Referring to the golden calf
incident, the apostle goes on to say, “Do not be idolaters as some of them were; as it is
written, "The people sat down to eat and drink and rose up to play.’”
These
words call us to consider all the things that we place before God. What role does money and wealth play in our
lives? Does it give us our sense of
security? What do our actions say about
the place it has in our life when it comes time to give back a portion to God
in our offerings?
Paul
refers to the sexual sin involved in paganism when Israel worshipped Baal Peor
as he says, “We must not indulge in sexual immorality as some of them did,
and twenty-three thousand fell in a single day.” What role does sexual immorality play in our
life? Are we engaging in sexual intercourse outside of marriage? Do we look at
pornography on our phone? Do we accept
the fact the relatives are living together outside of marriage without any kind
of objection?
The apostles then adds, “We must not put Christ to the test, as some of them did and were destroyed by serpents, nor grumble, as some of them did and were destroyed by the Destroyer.” The Israelites put Christ to the test when they complained and grumbled about the manna God was giving them. Do we complain about the way God cares for us?
Paul
has referred to several different events in Israel’s history. Then he adds, “Now these things happened to
them as an example, but they were written down for our
instruction, on whom the end of the ages has come.” These events are not just ancient
history. They do not simply show us how
miserably Israel failed. They are instead examples that have been written down for
our instruction. The Holy Spirit has
provided them through the inspired Word to teach us. They teach us – the ones
upon whom the end of the ages has come.
Israel’s
history is your history. Baptized into
Christ, the seed of Abrahm, you are now the offspring of Abraham. You are, as Paul tells the Galatians, the
Israel of God. The apostle says that God
has given us this history in the Scriptures to teach us. Of course, to learn from it you have to study
it. That means you have actually have to
read it.
So
where are you on this? What role does
the reading and study of Scripture have in your life? How much do you actually read each week? How much time do you spend studying God’s
Word, and how does that compare to the time you spend on your hobbies and
interests? Do you attend Bible
class? Are you making sure that your children
attend Sunday school? These things were
written down for our instruction. But
they can’t instruct us if we don’t take the time to read and study them.
We
approach the Scriptures as God’s Word given to instruct us. And we do this because we know that we are
those upon whom the end of the ages has come.

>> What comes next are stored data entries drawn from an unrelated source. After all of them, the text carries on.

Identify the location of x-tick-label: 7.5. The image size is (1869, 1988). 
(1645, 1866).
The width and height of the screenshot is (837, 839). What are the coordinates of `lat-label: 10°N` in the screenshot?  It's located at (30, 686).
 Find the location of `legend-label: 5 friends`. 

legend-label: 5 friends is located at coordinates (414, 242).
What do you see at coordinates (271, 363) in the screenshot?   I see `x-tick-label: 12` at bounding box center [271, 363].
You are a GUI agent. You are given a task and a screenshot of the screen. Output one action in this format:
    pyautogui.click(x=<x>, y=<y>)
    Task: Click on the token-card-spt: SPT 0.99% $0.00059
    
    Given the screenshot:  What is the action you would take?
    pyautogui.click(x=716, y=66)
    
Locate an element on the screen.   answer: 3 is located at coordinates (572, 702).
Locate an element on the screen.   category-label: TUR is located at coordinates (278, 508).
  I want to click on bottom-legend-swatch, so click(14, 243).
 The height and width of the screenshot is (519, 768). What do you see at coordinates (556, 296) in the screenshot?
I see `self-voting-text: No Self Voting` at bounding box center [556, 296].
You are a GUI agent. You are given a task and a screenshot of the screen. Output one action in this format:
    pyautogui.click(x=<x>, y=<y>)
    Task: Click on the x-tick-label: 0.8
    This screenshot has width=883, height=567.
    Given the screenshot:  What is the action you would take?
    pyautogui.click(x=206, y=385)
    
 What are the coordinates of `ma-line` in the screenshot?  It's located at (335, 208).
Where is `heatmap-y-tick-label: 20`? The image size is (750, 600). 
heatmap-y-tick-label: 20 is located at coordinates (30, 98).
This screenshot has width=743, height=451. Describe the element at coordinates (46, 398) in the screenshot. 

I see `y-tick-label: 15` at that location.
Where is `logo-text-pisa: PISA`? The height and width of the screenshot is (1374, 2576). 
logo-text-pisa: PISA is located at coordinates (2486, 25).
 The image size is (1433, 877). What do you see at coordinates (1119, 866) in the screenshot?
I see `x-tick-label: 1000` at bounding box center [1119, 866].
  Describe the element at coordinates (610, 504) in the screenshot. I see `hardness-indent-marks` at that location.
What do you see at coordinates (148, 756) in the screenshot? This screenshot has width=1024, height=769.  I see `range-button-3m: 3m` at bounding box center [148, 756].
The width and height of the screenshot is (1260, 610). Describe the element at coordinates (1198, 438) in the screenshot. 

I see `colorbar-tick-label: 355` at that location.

That is what happened in Jesus Christ.
In the fullness of time – at the right moment in history – God sent forth
his Son as he was conceived by the Holy Spirit and born of the virgin
Mary.
Jesus received the
end time judgment of God in our place when he died on the cross. He received the wrath of the Day of the Lord
as he suffered and died. But death was
not the end. Instead, on the third day
God raised him from the dead.
Now resurrection is,
by definition, a Last Day event. The Scriptures teach us that God will raise
the dead on the final day of judgment.
But, in Jesus Christ something new burst onto the scene. God raised Jesus from the dead as the first
fruits of the resurrection. In Christ,
the resurrection of the Last Day has already started! That is why Paul can say that the end of the
ages has come upon us.
God raised Jesus
through the work of the Spirit. In
baptism you received the washing of rebirth and renewal by the Spirit. The presence of the Spirit within you is the
guarantee that you too will share in Jesus’ resurrection when he returns in
glory.
The Spirit is also
the One who enables you take up the struggle against sin that Paul describes in
our text. He gives us the ability to run the race of life with our eternal
purpose firmly in view. He is the One
who helps us to discipline our body and keep it under control. He is the One who instructs you through his
inspired Word. So let us listen to that
Word this week. Let us read and study
the Scriptures. They were written for our instruction – the ones upon whom the
ends of the ages has come in Christ Jesus.